--- Kaynak metin ---

----------------------------------------

Gültan Kışanak yazdı: “Hırçın Kız’ın direnişi devam ediyor”

editor

Kadın örgütlerinin, 25 Kasım Kadına Yönelik Şiddetle Mücadele Günü nedeniyle yoğun bir tempoyla çalıştıkları bu süreçte; ben de William Shakespeare’in “erkek şiddetinin” arka planına dikkat çektiğini düşündüğüm iki eserini ele alarak, katkı sunmak istedim. Günümüzde bile toplumsal cinsiyet rollerini sorgulayan erkek yazar bulmak kolay değilken; Shakespeare’nin yaklaşık 425 yıl önce yazdığı Hırçın Kız ve Otello isimli tiyatro eserleri bu anlamda dikkat çekiyor. Söz konusu eserlerde, ayrımcılığa ve tahakküme dayalı kadın erkek ilişkileri resmediliyor. Belki de Shakespeare realiteyi olduğu gibi aktarmıştı, ben kadın gözüyle okuyunca bu sonuca vardım, bilemiyorum.

Egemenlik ve tahakküme dayalı “kadınlık” ve “erkeklik” rollerini, kadınlar kadar erkekler de sorgulamadan, toplumsal cinsiyet eşitliği konusunda yol almanın ve kadına yönelik şiddeti bitirmenin kolay olmadığına inandığım için, bu yazıyı Shakespeare’nin bu iki eserine ayırdım. Hırçın Kız isimli eserde, zengin bir adamın iki kızının evlilik süreci, erkekler açısından evliliğin anlamı ve bir kadının “eş” olarak kabul edilebilmek için sahip olması gereken standartlar anlatılıyor. Oyun içinde oyun denemeleri yapılan eserin ana teması ise Hırçın Kızın “ehlileştirilmesi” üzerine kurulu. Oyunda, zengin bir babanın iki kızı var. Küçük kızı, toplumsal cinsiyet rejiminin kadına biçtiği rolü tamamen kabullenen, zengin bir koca bulmak için süslenip, kibar, naif, zarif tavırlarıyla erkekleri cezbeden bir “hanımefendi.” Bu nedenle de birçok talibi var. Büyük kız ise, dobra, söz dinlemez, erkekleri cezbetmek için çırpınmak bir yana, açık sözlülüğü ile sürekli onların kusurlarını yüzüne vurduğu için hiç talibi olmayan bir karakter.

Baba, küçük kız evlenip gittikten sonra, Hırçın Kız’ın başına kalacağını düşündüğü için, bu duruma bir çare bulur. Küçük kızın taliplilerine, büyük kızına bir koca adayı çıkmadan; küçük kızını evlendirmeyeceğini söyler. Küçük kızın taliplileri, birbirlerini atlatmak için bin bir kılığa girerken; “Ben parayla evlenmeye geldim…” diyen Petnıchio, Hırçın Kız’a talip olur. Kızın babası ile yaptığı ilk konuşmada, çeyiz ve miras meselesini konuşurlar ve aralarında bir sözleşme yaparlar. Geriye Petruchio’nun bir yolunu bulup, kızı ehlileştirmesi kalır. Petruchio için para kadar, “bir kızın meydan okumasına karşı, kendisini kanıtlama isteği” de önemlidir. Kızı “Hırçın kedilikten çıkartıp/Rahata ermiş diğer kediler gibi bir ev kedisi” yapacaktır. Petruchio’nun hayali, egemen erkeğin hayalidir ve oyunun sonunda bu hayalini gerçekleştirir.

----------------------------------------

--- Görev koşulları ---
a: Hırçın Kız yazısının "Kadın örgütlerinin, 25" ifadesinden başlayıp "sonuca vardım, bilemiyorum." ifadesi de dahil olmak üzere o ifadeye kadar uzanan bölümünü harfi harfine yinele.
b: Hırçın Kız yazısını son cümlesinin ardından kaldığı yerden sürdür.

Kayıtlı veriler:
----------------------------------------

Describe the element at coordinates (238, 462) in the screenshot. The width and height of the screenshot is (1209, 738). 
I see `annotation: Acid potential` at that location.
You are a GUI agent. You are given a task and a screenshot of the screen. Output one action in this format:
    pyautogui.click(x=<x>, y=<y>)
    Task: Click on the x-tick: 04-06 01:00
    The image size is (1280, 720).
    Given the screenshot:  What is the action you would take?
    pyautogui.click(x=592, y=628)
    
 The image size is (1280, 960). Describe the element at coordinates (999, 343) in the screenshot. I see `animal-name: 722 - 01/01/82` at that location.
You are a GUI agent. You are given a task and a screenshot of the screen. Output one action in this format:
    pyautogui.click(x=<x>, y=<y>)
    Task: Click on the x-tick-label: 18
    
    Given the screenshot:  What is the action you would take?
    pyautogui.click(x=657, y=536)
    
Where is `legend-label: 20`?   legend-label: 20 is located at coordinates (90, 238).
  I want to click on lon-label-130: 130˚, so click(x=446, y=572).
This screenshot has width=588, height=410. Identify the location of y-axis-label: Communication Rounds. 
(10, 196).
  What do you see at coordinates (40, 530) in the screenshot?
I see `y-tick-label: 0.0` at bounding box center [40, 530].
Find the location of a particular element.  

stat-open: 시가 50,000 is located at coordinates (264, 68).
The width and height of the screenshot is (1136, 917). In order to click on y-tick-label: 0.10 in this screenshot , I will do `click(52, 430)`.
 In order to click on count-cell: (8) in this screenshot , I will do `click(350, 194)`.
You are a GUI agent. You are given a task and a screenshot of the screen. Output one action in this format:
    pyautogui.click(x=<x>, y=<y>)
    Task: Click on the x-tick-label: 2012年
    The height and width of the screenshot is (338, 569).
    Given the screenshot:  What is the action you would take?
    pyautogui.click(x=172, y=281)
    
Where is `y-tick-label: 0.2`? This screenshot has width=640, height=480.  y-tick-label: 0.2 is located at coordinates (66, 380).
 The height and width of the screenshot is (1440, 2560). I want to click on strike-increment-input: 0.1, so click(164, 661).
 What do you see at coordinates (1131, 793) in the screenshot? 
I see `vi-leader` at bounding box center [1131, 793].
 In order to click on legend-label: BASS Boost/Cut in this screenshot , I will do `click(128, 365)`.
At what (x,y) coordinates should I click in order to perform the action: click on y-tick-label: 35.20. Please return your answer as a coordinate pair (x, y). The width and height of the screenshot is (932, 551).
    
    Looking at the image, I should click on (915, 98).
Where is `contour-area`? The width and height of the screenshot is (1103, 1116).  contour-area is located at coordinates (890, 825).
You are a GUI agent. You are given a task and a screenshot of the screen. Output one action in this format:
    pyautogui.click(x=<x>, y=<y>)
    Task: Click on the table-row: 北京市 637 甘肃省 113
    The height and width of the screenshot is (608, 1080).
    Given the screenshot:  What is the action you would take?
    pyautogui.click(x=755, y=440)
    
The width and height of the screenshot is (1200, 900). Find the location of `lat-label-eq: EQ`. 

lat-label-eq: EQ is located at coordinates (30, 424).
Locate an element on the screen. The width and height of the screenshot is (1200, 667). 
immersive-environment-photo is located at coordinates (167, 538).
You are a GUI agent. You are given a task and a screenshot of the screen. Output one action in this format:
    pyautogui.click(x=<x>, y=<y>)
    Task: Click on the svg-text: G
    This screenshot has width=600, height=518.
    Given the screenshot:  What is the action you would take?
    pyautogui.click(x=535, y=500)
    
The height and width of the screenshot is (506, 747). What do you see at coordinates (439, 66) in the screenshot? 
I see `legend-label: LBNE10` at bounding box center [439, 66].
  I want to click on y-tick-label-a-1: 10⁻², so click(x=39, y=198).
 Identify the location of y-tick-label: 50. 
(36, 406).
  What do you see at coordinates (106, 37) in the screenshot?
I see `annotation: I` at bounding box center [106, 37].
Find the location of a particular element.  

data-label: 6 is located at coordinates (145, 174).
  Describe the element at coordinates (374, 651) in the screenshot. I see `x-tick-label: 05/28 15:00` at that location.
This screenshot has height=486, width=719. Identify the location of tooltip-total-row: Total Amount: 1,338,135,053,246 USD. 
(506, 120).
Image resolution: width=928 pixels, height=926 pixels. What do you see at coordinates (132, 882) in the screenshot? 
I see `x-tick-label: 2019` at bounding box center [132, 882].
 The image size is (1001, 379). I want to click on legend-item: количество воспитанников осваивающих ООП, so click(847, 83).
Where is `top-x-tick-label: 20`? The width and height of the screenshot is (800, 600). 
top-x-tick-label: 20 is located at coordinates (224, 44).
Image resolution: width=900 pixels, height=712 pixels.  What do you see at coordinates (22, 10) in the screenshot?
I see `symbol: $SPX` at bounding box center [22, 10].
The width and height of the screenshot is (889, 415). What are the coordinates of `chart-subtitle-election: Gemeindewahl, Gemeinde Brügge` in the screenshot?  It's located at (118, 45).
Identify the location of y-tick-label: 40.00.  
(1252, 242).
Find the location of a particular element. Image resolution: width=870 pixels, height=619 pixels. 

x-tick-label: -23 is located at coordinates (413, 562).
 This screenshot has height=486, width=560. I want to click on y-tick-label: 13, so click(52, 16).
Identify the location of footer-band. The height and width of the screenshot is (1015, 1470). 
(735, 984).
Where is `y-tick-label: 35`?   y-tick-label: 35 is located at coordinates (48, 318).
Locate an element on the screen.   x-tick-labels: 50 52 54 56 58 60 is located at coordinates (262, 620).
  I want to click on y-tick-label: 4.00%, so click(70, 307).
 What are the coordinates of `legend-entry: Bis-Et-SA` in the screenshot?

----------------------------------------

--- Görev yanıtları ---
a:
Kadın örgütlerinin, 25 Kasım Kadına Yönelik Şiddetle Mücadele Günü nedeniyle yoğun bir tempoyla çalıştıkları bu süreçte; ben de William Shakespeare’in “erkek şiddetinin” arka planına dikkat çektiğini düşündüğüm iki eserini ele alarak, katkı sunmak istedim. Günümüzde bile toplumsal cinsiyet rollerini sorgulayan erkek yazar bulmak kolay değilken; Shakespeare’nin yaklaşık 425 yıl önce yazdığı Hırçın Kız ve Otello isimli tiyatro eserleri bu anlamda dikkat çekiyor. Söz konusu eserlerde, ayrımcılığa ve tahakküme dayalı kadın erkek ilişkileri resmediliyor. Belki de Shakespeare realiteyi olduğu gibi aktarmıştı, ben kadın gözüyle okuyunca bu sonuca vardım, bilemiyorum.

b:
‘Aksi bir kadının uysallaştırılması’ üzerine o dönem başka eserler de vardır. Kocaya mutlak itaati sağlamak için ‘kızılcık sopasıyla kadını döven’ karakterlerin yerine Shakespeare’in “söz ve davranışlarıyla” Hırçın Kız’ı yola getiren bir karakter oluşturması dikkat çekicidir. Bir anlamda kapitalist modernitenin habercisidir. Eserde, kadının iradesi üzerinde kurulan baba-koca işbirliği; çeyiz ve miras üzerinden kadına biçilen piyasa değeri; erkeğin kadın üzerinde kurduğu egemenliği en az mülk ve statü üzerinde kurduğu egemenlik kadar önemsemesi; egemen erkek kimliğinin temel özellikleri olarak sergileniyor. Güçsüz, narin, iradesiz, söz dinleyen, kocasına itaat eden, hata diğer kadınları bu konuda eğitme/ehlileştirme rolünü üstlenen kadın da köle kadın kimliğini temsil ediyor. Kısacası toplumsal cinsiyet ayrımcılığının temelini oluşturan “kadınlık” ve “erkeklik” kimliklerinin neredeyse tüm yönlerini bu oyunda görmek mümkün.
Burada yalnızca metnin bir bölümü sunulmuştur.